Rodman’s visit comes amid heightened tensions between North Korea and the United States.

The nation last month conducted its third nuclear test and has increased its rhetoric against the U.S. and South Korea, threatening Washington with “miserable destruction” if the allies proceed with planned military exercises.

Despite the threats, President Obama vowed to impose further sanctions on the country, whose citizens already suffer from crippling economic and social conditions, in attempt to isolate the regime.

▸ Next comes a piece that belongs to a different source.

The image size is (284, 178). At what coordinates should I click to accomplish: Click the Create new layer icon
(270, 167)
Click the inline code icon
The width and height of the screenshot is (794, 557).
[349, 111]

North Korea has said it intends to move forward with more long-range rocket and nuclear weapon testing.


The administration has faced criticism from GOP lawmakers who have urged a tougher approach against Kim.

Administration officials also acknowledge there is still much they do not know about the new North Korean leader, who assumed power in 2011 and his intentions.

The State Department, though, has sought to distance itself from the basketball star’s trip, saying it has no plans to de-brief the star following his return.

Rodman has spent more time with Kim since any other American since he succeeded his leader as father.

“There is nobody at the CIA who can tell you more personally about Kim Jong Un than Dennis Rodman, and that in itself is scary,” said Col. Steve Ganyard, former deputy assistant secretary of state to ABC.

“That’s not scary,” Rodman joked after being shown Ganyard’s comments.

Rodman suggested that the North Korean leader had been misunderstood and did not seek conflict with Washington.

“He said, ‘If you can, Dennis – I don’t want [to] do war. I don’t want to do war.’ He said that to me,” Rodman said.